Otra vez distinguió las luces de una casa. La lluvia bajaba fragorosa por las cunetas. Él y Dominica estaban solos. Pasaron las luces. Las dejaron atrás.

Uno, dos… Allá sabía que las piernas debían seguir andando. Ciego y sordo a cuanto ocurriera a su alrededor, las piernas debían obedecerle y seguir la marcha. Era un mundo redondo y su marcha una marcha sin fin. El que cayera no haría ruido, casi. Caería, resbalaría de aquel mundo redondo y saldría de su órbita perdiéndose para siempre. Y eso él no lo quería. La tierra estaba bajo sus pies y mientras un soplo, un aliento le quedara, él la hollaría. Un día, un año, cualquier siglo venidero, le conduciría a destino.

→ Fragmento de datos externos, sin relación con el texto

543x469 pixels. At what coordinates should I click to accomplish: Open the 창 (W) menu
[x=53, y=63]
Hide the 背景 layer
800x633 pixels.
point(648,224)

—Yo amé a todas esas mujeres, Domi. Envidié a todos esos hombres que podían cuidarlas, besarlas, cuando más lo necesitaban. Me decía: «Suerte que Dominica no sabe, no sabrá nunca. Nunca estará en el lugar de estas mujeres». Y en el fondo, hubiera dado cualquier cosa para tenerte contra mí en aquellos momentos, ser como los otros, los hombres, no los prisioneros. Los hombres sufrientes, que todavía tenían familia, compañera. Los hombres que todo lo habían perdido menos lo más importante. Hombres sin tierra y sin casa que iban por la carretera sosteniendo a la mujer.

Le pareció que Dominica preguntaba algo, le decía algo. Era una voz pequeña, un ruido pequeño entre el ruido de la lluvia. No debía detenerse.

Como allá, continuaba andando sin hacer caso del ruido producido por la caída de los cuerpos. Tampoco ahora podía detenerse. Debía hablar. Las luces se apagaban tras ellos y él y Dominica estaban solos en un mundo desierto que tardarían siglos en recorrer. Pero no debía detenerse. Detenerse era quedarse. Quedarse significa salirse de la órbita y perder. Continuar hablando, seguir hablando, seguir hollando el largo camino.

Un día, un día quizá llegaran a alguna parte.